--- Document extract ---
I realized prison is not a solution but rather an additional harm inflicted on society and individuals.
I realized prison is not a solution but rather an additional harm inflicted on society and individuals. This thinking made me a prison abolitionist. There isn’t an abolitionist movement in Egypt beyond, traditionally speaking, demands and campaigns to free political prisoners and campaigns on behalf of people who are imprisoned for small debts. I wouldn’t even say that there’s a conceptualization for why the prison is actually a patriarchal institution and why we should be against it as a matter of principle. There’s so much to learn from transformative justice and restorative justice movements elsewhere.

 

What are some of the challenges you have faced in your anti-carceral activism?

Sahar: When I started working with prisoners 25 years ago, Israeli interrogators used physical and harsh methods of torture. After the 1999 Israeli High Court of Justice ruling [that prohibited the routine use of violent tactics], I witnessed how torture methods were developed to avoid leaving physical marks. During the second intifada, we witnessed all the violence and killings and the abuses that the detainees faced and continue to face.
--- Source information ---
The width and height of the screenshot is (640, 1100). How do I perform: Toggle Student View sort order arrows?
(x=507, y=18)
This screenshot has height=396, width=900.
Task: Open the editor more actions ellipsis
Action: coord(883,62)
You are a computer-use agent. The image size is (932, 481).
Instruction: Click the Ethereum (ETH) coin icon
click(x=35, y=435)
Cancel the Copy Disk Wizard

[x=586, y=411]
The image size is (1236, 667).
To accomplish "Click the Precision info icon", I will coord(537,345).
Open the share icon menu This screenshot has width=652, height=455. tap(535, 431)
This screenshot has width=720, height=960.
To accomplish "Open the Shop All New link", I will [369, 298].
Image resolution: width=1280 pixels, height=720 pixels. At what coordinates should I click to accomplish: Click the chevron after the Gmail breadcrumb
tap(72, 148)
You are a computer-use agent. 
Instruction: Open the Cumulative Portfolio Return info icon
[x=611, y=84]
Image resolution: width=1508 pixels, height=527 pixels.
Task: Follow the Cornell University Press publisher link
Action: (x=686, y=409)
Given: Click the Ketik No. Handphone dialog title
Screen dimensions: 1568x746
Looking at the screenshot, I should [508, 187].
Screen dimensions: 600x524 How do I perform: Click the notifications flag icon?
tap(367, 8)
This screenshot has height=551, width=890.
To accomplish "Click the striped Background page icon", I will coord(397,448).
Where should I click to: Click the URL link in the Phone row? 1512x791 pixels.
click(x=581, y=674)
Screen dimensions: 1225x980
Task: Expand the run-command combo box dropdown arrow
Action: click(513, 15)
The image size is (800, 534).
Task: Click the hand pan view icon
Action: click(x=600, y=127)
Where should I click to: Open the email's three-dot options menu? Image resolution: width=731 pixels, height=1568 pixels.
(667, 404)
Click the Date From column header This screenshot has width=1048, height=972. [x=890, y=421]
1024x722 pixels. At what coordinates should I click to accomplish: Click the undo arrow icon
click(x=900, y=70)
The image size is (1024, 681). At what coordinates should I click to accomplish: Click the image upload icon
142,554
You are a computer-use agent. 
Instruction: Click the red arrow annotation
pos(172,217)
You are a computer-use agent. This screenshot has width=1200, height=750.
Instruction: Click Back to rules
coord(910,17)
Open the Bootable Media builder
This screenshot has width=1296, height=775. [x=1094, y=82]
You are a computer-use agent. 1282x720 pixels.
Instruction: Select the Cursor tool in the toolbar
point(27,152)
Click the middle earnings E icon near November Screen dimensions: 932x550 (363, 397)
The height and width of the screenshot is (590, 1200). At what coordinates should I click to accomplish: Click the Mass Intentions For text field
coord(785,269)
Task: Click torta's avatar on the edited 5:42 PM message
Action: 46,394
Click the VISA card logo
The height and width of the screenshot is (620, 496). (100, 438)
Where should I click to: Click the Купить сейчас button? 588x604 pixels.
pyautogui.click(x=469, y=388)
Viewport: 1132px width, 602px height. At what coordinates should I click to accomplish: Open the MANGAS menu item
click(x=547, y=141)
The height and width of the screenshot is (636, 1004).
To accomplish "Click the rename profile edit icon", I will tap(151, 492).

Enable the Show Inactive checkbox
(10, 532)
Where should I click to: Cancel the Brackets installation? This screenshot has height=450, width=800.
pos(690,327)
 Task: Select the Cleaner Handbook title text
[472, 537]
---
- _Task instructions_:
- A) From Sahar's answer in the prison abolition interview, list each point in time, event, or period she uses to place her account.
- B) Continue the interview on prison abolition from its last sentence.

- _Numbered responses_:
- A)
- When she started working with prisoners 25 years ago
- The 1999 Israeli High Court of Justice ruling
- The second intifada

- B)
But nothing compares to the period since October 2023. The techniques of torture are more violent than ever, and the level of humiliation Palestinians are subjected to by the Israeli army and police inside prisons, especially Palestinians from the Gaza Strip, is unbelievable. I think it’s very important to highlight what is going on now with the genocide in Gaza. Our organization is facing unprecedented challenges because more than 13,000 people have been arrested, including nearly 9,200 from the West Bank and 3,000 to 4,000 from the Gaza Strip, many of whom have been forcibly disappeared. The main challenge we are facing is the level of torture and degrading treatment. We have never documented such a huge number of deaths inside Israeli prisons.

My organization documented the experiences of the detainees from the Gaza Strip. Every prison guard and soldier working in the Israeli carceral system wants to break the souls of Palestinian detainees and humiliate them. I have never seen a Palestinian detainee broken in such a way, not even the most difficult cases I worked on previously. Historically, the torture and violence would make detainees more powerful, more resilient. But the ongoing humiliating treatment at the level of hygiene, access to showers, not allowing detainees to change their clothes for seven months, the odor that you start to smell from yourself, the way prisoners are being starved—all these conditions are beyond description. For me, it is very, very shocking to see how humanity could reach such a low level.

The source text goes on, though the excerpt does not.